Everything went pretty well, and the experience of making the pine mockup really paid off. Then I ran into some issues with the cross pieces at the top, the ones that attach to the plywood and table slides. I didn't really plan that out, and ran into some fussy issues that forced me to build those parts twice, while adjusting the top tenons. The result worked out fine, but it really was a detour I should have avoided.










While working on the base, I was able to glue up the top and leaf parts.























































And finally, it was time to cut the top and leaves to size…
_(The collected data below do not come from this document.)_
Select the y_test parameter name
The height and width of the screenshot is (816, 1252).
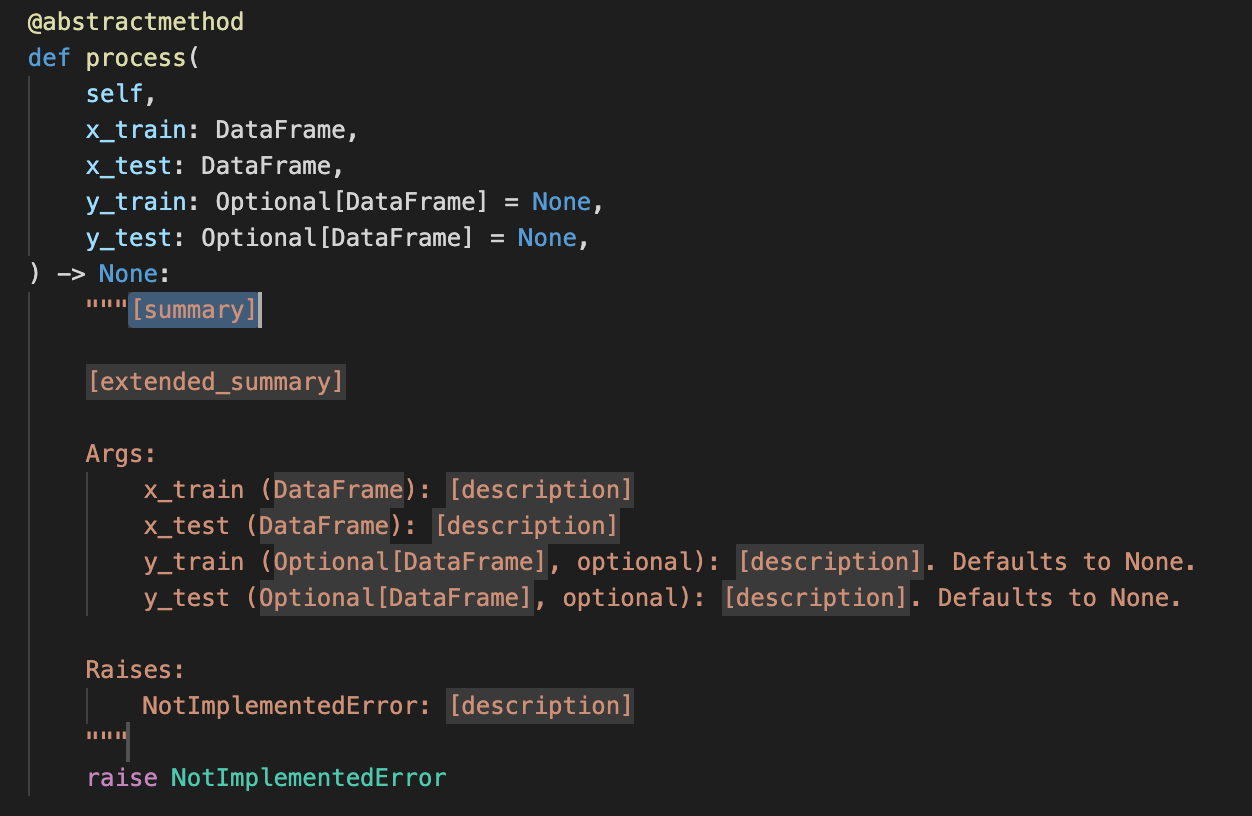coord(129,237)
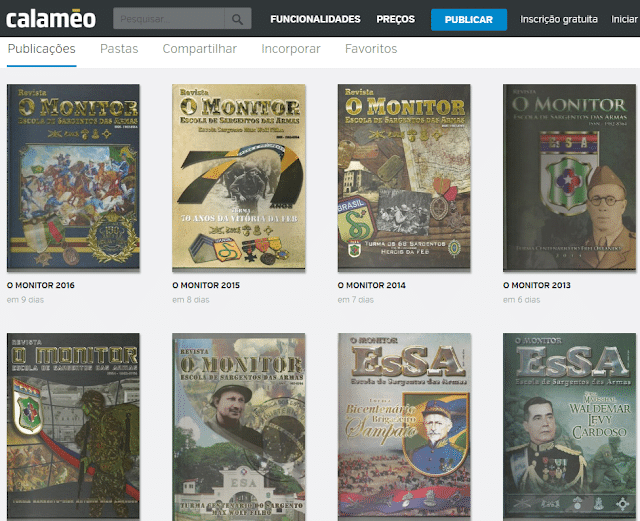Switch to the Pastas tab
640x521 pixels.
point(119,49)
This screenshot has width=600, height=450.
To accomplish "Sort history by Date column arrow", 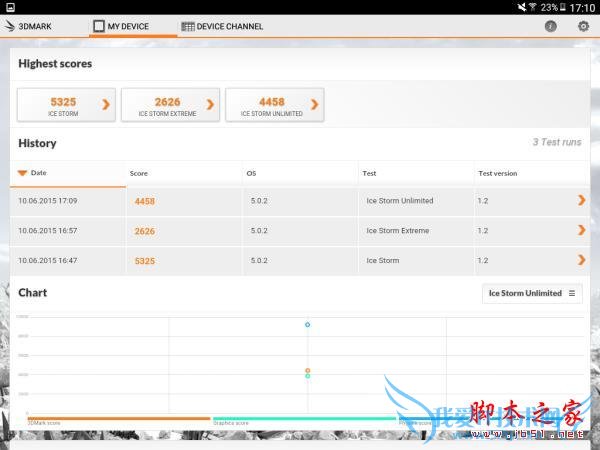I will point(23,173).
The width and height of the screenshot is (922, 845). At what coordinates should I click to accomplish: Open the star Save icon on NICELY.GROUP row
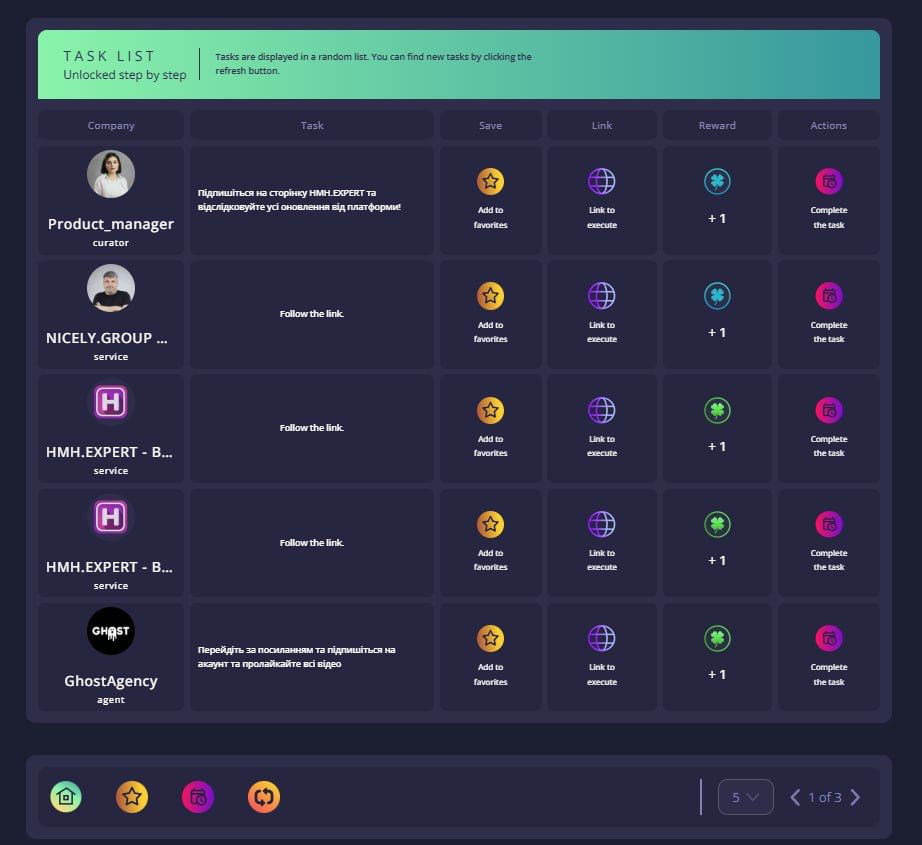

Next up is cutting the apron pieces, fitting them, then final adjustments before finishing.


----------



## whitebeast88 (May 27, 2012)

dczward said:


> *Base to Top*
> 
> I've made a lot of progress in the last few weeks. First I marked up the lumber, orienting grain and appearance for the various parts…
> 
> ...


very nice,great workmanship.thanks for sharing.


----------



## Bigrock (Apr 16, 2010)

dczward said:


> *Base to Top*
> 
> I've made a lot of progress in the last few weeks. First I marked up the lumber, orienting grain and appearance for the various parts…
> 
> ...


It's looking good, and very nice looking Quarter Sawn White Oak.


----------



## dczward (May 23, 2011)

*Completing the top, putting it all together*

I made a lot of progress this past week. After getting the top together and cut to shape, I fitted it onto the sliders, and attached the tabletop levelers, to see how that would work, and to take a look at it all with the leaf pieces in place…




























success!










The table sliders worked smoothly, and the top looks great all together. I then spent some quality time with the smoothing plane, raking light, and card scraper to get the top in final shape…










some tearout…










tearout 98% gone…










I then had to cut the apron pieces. These would have the edges beveled at 22.5°, and then joined and glued together with a 1/4" spline. The apron needs to "float" over the table, so it is just held to the top with table fasteners, except near the split, where they are screwed in to a cleat.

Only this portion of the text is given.